As private LTE networks bring low latency and high-speed wireless connectivity, industries can add more sensors, analytics and automation devices to efficiently manage business-critical procedures such as handheld computing, AGV, head mounted display, industrial robots, edge computing and analytics, interactive maintenance, environmental sensors, drone inspection, turbine and blade sensors etc..
Private LTE Use cases
Manufacturing Vertical
In manufacturing industries, welding robots are commonly used for welding and handling automobile parts on the assembly line. Synchronization between a robot and the assembly line sensor is critical for precision of a process. A small delay in communication will result in the collision between the robots that in turn collapses the entire assembly line processes.
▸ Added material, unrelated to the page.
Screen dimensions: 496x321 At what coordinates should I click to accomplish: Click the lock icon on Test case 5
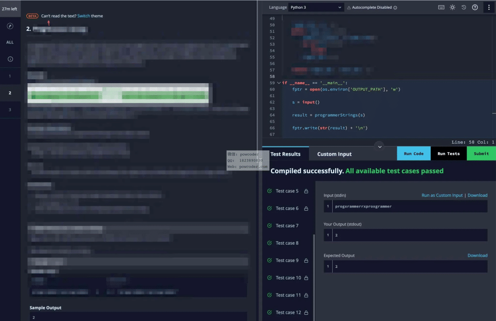click(x=306, y=191)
For this reason, many industries are running hard-wired connections that are expensive. Moreover, wired connections occupy more footprint and clog the area as well. With private LTE networks, organizations can operate with wireless robots and thereby save time, money and footprint.
Mining Vertical
In a mining location, people have to work in harsh and remote environments. While sophisticated and automated solutions are available, organizations cannot use them owing to the lack of proper communication systems for real-time data for remote vehicles, systems, and the monitoring center. With a private LTE network, organizations can replace regular vehicles with driverless vehicles so that they can quickly reach out to remote areas and precisely apply drill blast procedures. The mining operations can be efficiently monitored from a centralized dashboard.
Healthcare Vertical
Healthcare is one of the important verticals that hosts a large number of IoT devices ranging from scanners and X-Rays to clinical and biometric devices. However, healthcare organizations use Wi-Fi only because they are not able to choose one mobile service provider’s ratio for all devices. Obtaining FDA certification for all clinical devices is cumbersome. However, the CBRS LTE networks now allow organizations to choose a spectrum that is independent of a mobile service provider. Moreover, one FDA certification would work for any private LTE spectrum.